*** Input material Section Begins ***

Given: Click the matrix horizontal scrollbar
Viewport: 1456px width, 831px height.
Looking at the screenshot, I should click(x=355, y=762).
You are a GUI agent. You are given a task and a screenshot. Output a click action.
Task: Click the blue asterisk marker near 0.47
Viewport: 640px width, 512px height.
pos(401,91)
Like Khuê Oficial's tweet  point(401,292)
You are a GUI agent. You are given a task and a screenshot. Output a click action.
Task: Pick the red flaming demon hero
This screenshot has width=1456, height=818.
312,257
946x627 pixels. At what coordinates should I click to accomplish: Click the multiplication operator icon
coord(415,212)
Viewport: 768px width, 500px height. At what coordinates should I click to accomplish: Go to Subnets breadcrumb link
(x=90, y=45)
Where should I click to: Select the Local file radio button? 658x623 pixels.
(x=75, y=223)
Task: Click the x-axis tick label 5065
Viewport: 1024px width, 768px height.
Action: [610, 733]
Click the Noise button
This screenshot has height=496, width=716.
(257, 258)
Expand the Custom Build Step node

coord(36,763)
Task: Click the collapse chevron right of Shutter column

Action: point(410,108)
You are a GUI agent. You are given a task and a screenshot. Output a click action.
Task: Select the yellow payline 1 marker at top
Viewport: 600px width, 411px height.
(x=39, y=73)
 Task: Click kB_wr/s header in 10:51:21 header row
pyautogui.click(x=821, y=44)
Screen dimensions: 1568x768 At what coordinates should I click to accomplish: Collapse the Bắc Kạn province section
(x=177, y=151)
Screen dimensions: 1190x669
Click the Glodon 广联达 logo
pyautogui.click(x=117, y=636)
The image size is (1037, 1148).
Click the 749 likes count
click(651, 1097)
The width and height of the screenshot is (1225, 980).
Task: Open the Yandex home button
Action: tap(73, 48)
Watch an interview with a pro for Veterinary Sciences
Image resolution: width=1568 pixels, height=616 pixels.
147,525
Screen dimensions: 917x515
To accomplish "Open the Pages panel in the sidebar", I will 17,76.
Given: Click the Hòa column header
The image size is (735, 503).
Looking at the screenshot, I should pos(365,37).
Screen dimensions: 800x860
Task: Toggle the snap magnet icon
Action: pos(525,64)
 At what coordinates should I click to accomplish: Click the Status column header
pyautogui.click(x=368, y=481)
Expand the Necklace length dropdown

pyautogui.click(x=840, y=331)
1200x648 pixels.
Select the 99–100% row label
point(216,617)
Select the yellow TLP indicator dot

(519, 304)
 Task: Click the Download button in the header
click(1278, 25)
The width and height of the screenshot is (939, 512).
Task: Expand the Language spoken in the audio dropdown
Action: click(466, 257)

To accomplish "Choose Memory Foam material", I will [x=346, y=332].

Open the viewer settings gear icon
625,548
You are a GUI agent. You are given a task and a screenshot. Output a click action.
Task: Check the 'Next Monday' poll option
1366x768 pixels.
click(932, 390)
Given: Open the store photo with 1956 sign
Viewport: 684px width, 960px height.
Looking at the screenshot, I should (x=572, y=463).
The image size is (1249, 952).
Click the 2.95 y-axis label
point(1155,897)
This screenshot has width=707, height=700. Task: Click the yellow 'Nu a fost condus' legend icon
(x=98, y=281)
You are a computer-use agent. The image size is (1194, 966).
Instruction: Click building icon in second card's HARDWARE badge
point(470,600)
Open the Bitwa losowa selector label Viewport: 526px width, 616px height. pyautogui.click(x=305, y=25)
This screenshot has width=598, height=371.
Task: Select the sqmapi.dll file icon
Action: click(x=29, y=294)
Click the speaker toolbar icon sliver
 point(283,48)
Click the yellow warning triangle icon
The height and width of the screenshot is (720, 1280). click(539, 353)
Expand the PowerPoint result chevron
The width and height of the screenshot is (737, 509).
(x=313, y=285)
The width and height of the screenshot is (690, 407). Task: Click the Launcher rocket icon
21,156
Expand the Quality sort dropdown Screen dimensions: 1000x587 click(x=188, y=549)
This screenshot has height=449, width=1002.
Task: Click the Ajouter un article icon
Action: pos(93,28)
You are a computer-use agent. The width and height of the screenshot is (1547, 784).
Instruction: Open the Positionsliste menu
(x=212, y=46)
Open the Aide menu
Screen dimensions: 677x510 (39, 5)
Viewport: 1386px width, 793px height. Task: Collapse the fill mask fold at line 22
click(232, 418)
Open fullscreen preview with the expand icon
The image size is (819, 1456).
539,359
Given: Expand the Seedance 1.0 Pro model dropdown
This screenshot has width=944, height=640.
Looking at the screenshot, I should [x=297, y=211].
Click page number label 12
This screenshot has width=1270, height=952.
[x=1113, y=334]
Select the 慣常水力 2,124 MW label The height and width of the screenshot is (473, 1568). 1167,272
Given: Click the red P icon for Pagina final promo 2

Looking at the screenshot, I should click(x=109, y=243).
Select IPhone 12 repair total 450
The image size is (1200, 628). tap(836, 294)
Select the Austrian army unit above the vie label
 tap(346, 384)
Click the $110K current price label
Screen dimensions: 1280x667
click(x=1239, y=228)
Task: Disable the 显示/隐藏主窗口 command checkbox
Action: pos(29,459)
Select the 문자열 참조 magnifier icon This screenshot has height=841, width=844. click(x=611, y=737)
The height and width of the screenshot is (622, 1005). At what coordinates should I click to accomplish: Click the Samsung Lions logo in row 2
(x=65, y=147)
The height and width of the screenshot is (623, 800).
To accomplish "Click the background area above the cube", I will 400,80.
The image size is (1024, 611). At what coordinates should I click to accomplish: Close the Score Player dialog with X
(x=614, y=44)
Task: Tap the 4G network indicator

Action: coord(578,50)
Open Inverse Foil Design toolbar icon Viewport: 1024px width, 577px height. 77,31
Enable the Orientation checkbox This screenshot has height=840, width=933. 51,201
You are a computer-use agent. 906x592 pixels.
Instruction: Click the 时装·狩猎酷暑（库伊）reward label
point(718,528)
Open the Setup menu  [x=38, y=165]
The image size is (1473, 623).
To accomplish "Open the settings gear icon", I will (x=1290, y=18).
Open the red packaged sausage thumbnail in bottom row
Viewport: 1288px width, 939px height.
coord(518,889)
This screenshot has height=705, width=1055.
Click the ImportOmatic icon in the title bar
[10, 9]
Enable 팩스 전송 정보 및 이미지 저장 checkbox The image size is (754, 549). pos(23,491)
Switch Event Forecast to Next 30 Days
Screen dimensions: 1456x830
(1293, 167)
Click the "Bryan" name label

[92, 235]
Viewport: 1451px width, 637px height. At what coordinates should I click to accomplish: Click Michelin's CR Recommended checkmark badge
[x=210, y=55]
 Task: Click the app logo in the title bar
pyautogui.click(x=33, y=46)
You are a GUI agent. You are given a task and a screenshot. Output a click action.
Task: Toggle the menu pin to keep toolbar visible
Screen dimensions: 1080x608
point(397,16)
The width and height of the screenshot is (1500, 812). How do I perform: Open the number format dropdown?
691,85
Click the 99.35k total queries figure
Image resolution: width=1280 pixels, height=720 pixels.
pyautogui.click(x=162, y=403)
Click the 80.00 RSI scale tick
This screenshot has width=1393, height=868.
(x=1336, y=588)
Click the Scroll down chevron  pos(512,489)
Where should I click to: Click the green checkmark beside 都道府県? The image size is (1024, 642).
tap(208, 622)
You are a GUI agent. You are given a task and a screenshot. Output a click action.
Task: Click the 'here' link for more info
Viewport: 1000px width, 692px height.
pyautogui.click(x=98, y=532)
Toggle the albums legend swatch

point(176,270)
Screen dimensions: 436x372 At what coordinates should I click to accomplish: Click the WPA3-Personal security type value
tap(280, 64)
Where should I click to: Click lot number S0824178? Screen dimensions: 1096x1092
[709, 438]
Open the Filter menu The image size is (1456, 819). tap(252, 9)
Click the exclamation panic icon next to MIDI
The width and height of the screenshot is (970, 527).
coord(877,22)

*** Input material Section Ends ***

-- Task brief --
Find every line in the records that contains the word "marker"; copy those lines.

-- Output below --
Task: Click the blue asterisk marker near 0.47
Task: Select the yellow payline 1 marker at top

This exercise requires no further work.